Researchers at Check Point have discovered a flaw in Qualcomm’s MSM (Mobile Station Modem), tracked as “CVE-2020-11292”, and which is present in approximately 30% of all mobile phones in the world. While the potential for exploitation or its scope isn’t clear right now, the path to do it is through QMI, which is Qualcomm’s proprietary communication protocol linking the modem’s software with all other peripheral subsystems of the device.

The trick is to create a TLV packet containing a payload that would trigger a buffer overflow condition, allowing the attacker to send a reboot action on the target modem, or inject malicious code into it, proceed to access sensitive data on the device, snoop communications, and more. Even the action of unlocking the SIM is included in the possibilities of the exploitation spectrum, which would enable the attacker to bypass any limitations imposed by the provider. The researchers have skipped exploring all exploitation possibilities, but the above are indicative enough.

TLV Payload, Source: Check Point

Normally, no third-party apps have permission to use QMI. Still, the researchers found another way through radio or media reaching the device - or even through privileged users who have access to the service. So, the TLV packet that would trigger CVE-2020-11292 could reach the device in the form of a video, for example, requiring nothing other than a mere playback.

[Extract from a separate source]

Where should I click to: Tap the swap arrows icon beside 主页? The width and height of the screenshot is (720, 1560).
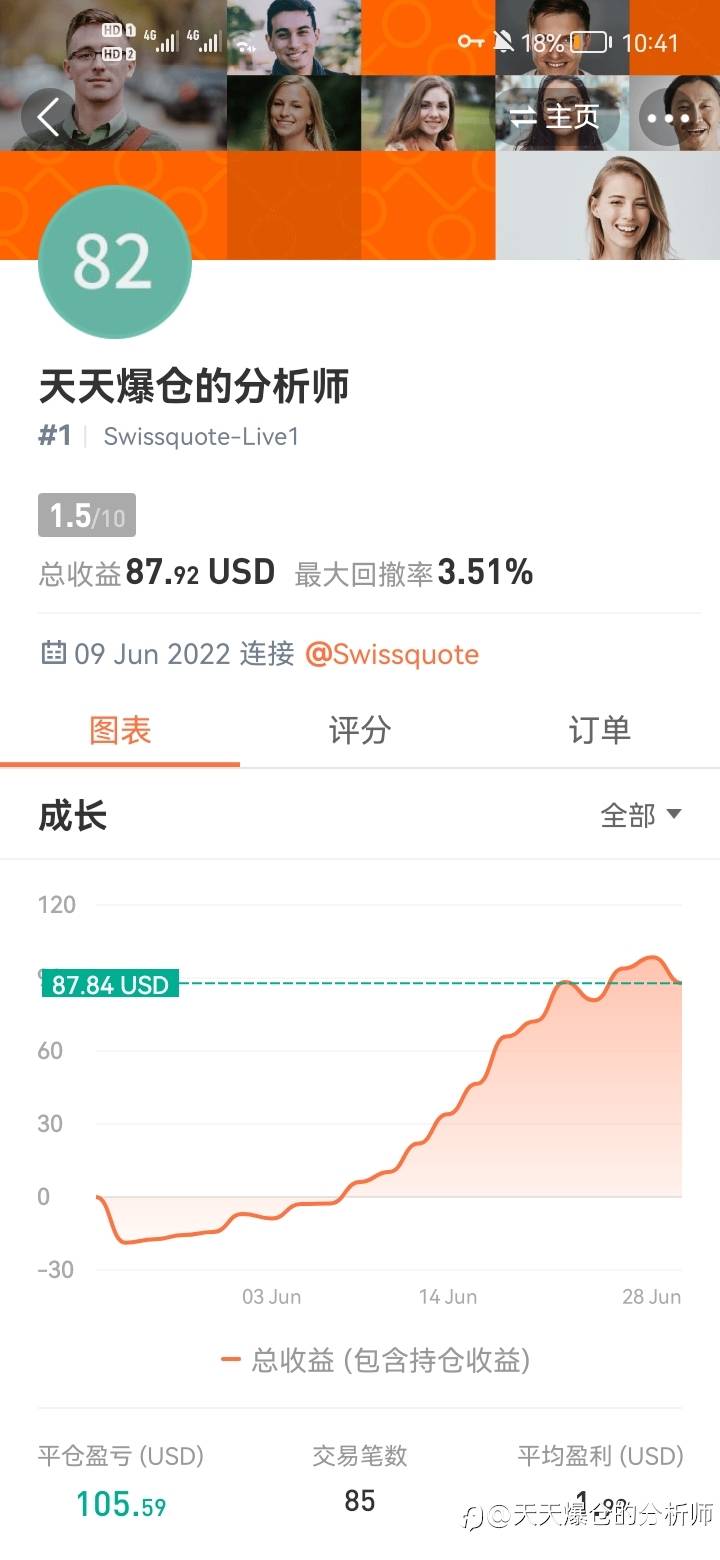coord(524,118)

The researchers found this bug by reverse-engineering Qualcomm’s protocol and following a feedback fuzzing method. The first bug report and a proof-of-concept example were sent to Qualcomm on October 8, 2020. Qualcomm realized the importance of the finding quickly and gave the vulnerability a high criticality rating only a week after. However, addressing the issue is complicated.

You see, Qualcomm has released a fix and pushed it to mobile vendors, but QMI fixes must be implemented by them now, and we all know how incompetent the Android world is at that. Every smartphone maker uses its own implementation of the QMI protocol, sometimes adding services on top of what’s provided as default by Qualcomm - so patching isn’t a “plug it in” thing.